Question

Steam enters a turbine operating at steady state with a specific enthalpy of 1407.6 Btu/lb and expands to the turbine exit where the specific enthalpy is 1236.4 Btu/lb. The mass flow rate is 5 lb/s. During this process, heat transfer to the surroundings occurs at a rate of 40 Btu/s. Neglecting kinetic and potential energy effects, the power developed by the turbine is

Answer 1

Answer:

The power developed by the turbine is 816 BTU per second.

Explanation:

Thermodynamically speaking, a turbine produces work at the expense of fluid energy. By First Law of Thermodynamics, the energy balance of a turbine working at steady state is:

$-\dot Q -\dot W +\dot m\cdot (h_{in}-h_{out}) = 0$ (1)

Where:

$\dot Q$ - Heat transfer rate, measured in BTU per second.

$\dot W$ - Power developed by the turbine, measured in BTU per second.

$\dot m$ - Mass flow rate, measured in pounds per second.

$h_{in}$, $h_{out}$ - Specific enthalpies at inlet and outlet, measured in BTU per pound.

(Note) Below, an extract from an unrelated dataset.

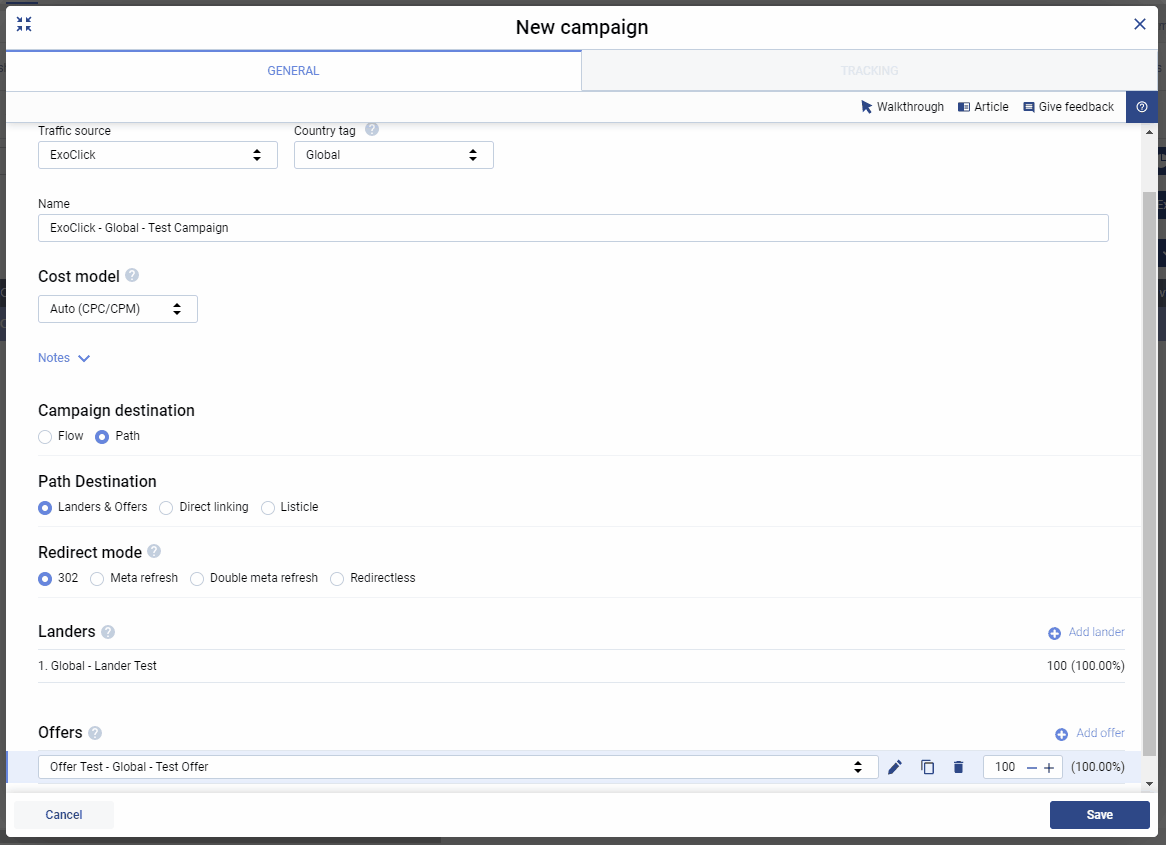Click the pencil edit offer icon
The height and width of the screenshot is (845, 1166).
895,767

If we know that $\dot Q = 40\,\frac{BTU}{s}$, $\dot m = 5\,\frac{lbm}{s}$, $h_{in} = 1407.6\,\frac{BTU}{lbm}$ and $h_{out} = 1236.4\,\frac{BTU}{lbm}$, then the power developed by the turbine is:

$\dot W = -\dot Q + \dot m \cdot (h_{in}-h_{out})$

$\dot W = 816\,\frac{BTU}{s}$

The power developed by the turbine is 816 BTU per second.